North Bay station is an inter-city bus station located in the city of North Bay, Ontario, Canada. The station is located east of downtown near the Trans-Canada Highway (Ontario Highways 11 & 17) and directly southeast of the Northgate Shopping Centre. It was designed and laid out as an intermodal station, serving both passenger trains and intercity buses; however, due to the suspension of the Ontario Northland Railway's Northlander and Dream Catcher Express rail services in 2012, it is currently active only as a bus terminal.

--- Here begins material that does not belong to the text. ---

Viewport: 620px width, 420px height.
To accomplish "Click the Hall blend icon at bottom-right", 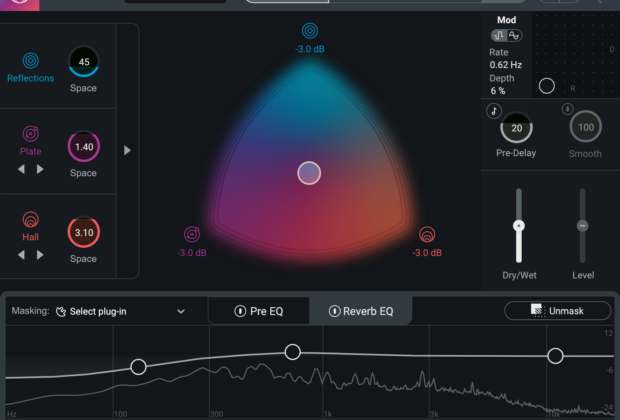I will 427,235.
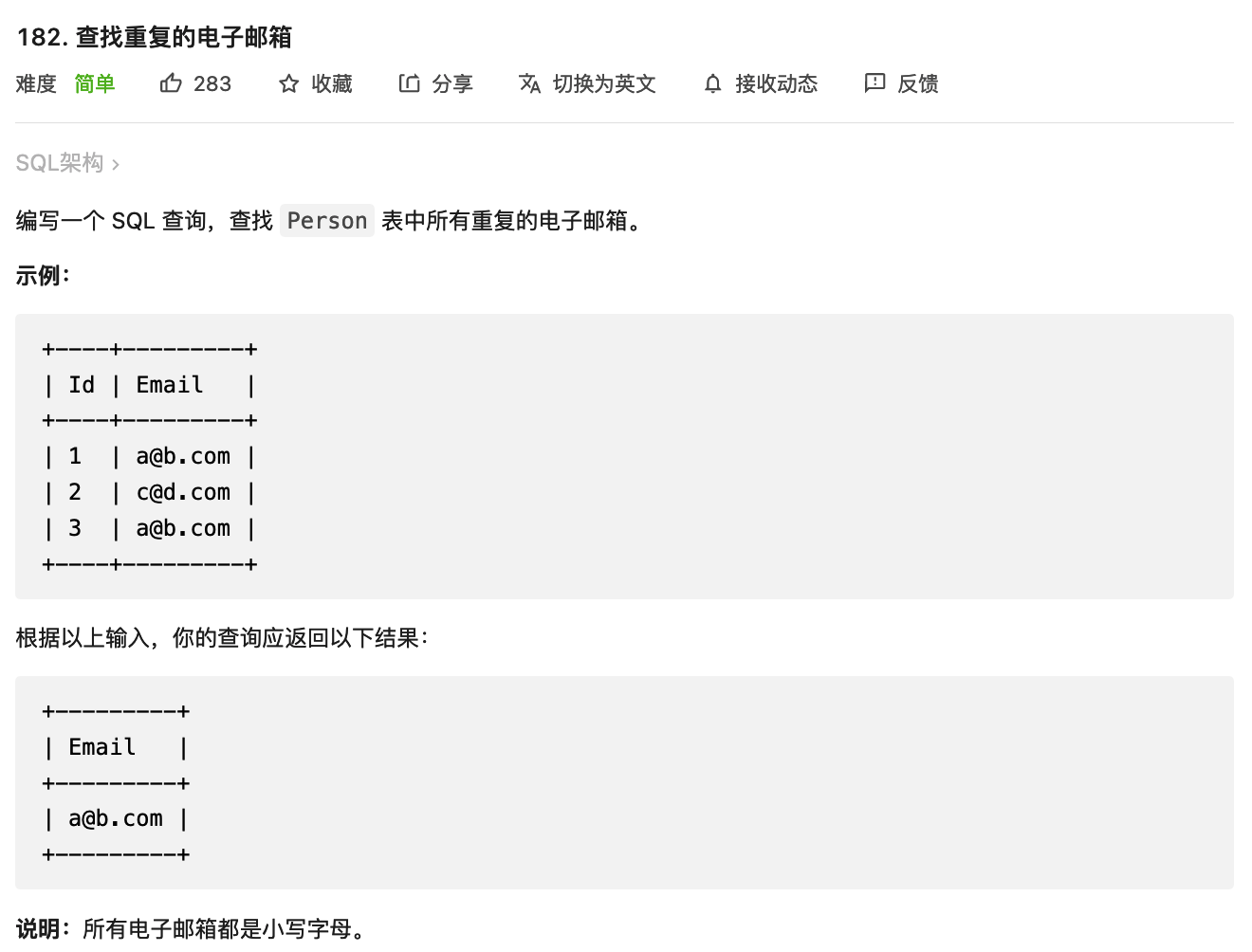Click the thumbs-up like icon
This screenshot has height=952, width=1252.
coord(171,83)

Station amenities include an indoor waiting area, lockers, parcel shipping and receiving, ticket vending, and Wi-Fi. The outdoor bus platform features a covered waiting area and seating. As well, the Northgate Shopping Centre is situated across the railway tracks from the station and is accessible via a pedestrian tunnel.

Services

Current

Former

The station was once a major component of the Ontario Northland Railway, being served by the Northlander and Dream Catcher Express intercity passenger trains. Both services were cancelled in 2012 and it is currently inactive as a passenger railway station.

Connections

The most direct local transit connections are North Bay Transit's 5 Graniteville and 7 Birchhaven/Trout Lake bus routes. Additionally, North Bay Transit's 2 Marshall Park and 3 Ski Club/Pinewood bus routes serve the nearby Northgate Shopping Centre, which can be reached via an underground pedestrian tunnel from the station.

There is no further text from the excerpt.